> **What to work on**: The stretch wanted below opens at the line containing "[directions] (120, 19)" and closes at the line containing "[Facebook] (110, 2454)". Please return it exactly, with no other lines.

· · · ·

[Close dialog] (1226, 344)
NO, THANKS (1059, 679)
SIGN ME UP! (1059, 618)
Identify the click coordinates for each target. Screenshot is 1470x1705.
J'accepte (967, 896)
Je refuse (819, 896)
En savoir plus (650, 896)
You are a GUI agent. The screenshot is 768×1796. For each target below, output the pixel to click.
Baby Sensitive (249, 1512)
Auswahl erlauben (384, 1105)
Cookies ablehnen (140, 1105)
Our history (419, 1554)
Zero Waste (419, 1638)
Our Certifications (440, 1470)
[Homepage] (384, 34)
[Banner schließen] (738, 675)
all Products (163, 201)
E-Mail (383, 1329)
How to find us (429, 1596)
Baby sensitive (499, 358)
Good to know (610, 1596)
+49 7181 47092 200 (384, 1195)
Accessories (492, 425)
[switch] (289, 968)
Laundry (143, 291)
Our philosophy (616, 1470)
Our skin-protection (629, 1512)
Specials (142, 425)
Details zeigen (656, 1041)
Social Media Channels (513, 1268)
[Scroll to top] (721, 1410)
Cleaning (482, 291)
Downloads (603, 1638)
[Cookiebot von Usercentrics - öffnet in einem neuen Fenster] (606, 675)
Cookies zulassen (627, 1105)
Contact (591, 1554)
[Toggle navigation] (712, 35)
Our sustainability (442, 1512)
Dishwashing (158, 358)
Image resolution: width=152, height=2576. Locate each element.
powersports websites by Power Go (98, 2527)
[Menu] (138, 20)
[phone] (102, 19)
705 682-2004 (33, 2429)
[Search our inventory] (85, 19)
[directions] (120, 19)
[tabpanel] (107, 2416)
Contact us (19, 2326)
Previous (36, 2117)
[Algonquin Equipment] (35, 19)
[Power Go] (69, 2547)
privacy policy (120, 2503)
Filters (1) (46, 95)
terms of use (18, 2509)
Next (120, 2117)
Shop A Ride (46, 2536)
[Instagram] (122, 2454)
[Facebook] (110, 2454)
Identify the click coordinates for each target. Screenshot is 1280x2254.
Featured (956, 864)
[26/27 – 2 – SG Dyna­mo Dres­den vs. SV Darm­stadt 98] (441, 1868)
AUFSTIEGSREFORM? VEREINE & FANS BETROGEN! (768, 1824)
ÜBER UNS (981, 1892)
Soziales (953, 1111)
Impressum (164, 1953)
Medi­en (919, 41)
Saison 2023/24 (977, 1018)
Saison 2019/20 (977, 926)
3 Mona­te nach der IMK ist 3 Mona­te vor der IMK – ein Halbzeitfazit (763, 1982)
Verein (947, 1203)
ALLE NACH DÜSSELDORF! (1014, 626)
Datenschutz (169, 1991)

· · · ·

> **Result of the exercise**:
[directions] (120, 19)
[tabpanel] (107, 2416)
Contact us (19, 2326)
Previous (36, 2117)
[Algonquin Equipment] (35, 19)
[Power Go] (69, 2547)
privacy policy (120, 2503)
Filters (1) (46, 95)
terms of use (18, 2509)
Next (120, 2117)
Shop A Ride (46, 2536)
[Instagram] (122, 2454)
[Facebook] (110, 2454)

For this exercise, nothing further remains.